*Description of the task*. Reprint every line of the data, keeping each character intact.

Stored records:
####################
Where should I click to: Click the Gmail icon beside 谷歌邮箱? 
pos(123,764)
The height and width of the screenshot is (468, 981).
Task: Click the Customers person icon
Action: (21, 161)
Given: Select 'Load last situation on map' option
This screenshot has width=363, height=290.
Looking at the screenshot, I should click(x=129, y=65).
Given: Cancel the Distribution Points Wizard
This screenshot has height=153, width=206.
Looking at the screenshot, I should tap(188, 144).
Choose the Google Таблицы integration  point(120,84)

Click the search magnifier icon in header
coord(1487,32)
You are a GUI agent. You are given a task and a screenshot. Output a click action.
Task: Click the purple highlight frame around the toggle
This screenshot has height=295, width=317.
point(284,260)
####################
*Exercise answer*.
Where should I click to: Click the Gmail icon beside 谷歌邮箱? 
pos(123,764)
The height and width of the screenshot is (468, 981).
Task: Click the Customers person icon
Action: (21, 161)
Given: Select 'Load last situation on map' option
This screenshot has width=363, height=290.
Looking at the screenshot, I should click(x=129, y=65).
Given: Cancel the Distribution Points Wizard
This screenshot has height=153, width=206.
Looking at the screenshot, I should tap(188, 144).
Choose the Google Таблицы integration  point(120,84)

Click the search magnifier icon in header
coord(1487,32)
You are a GUI agent. You are given a task and a screenshot. Output a click action.
Task: Click the purple highlight frame around the toggle
This screenshot has height=295, width=317.
point(284,260)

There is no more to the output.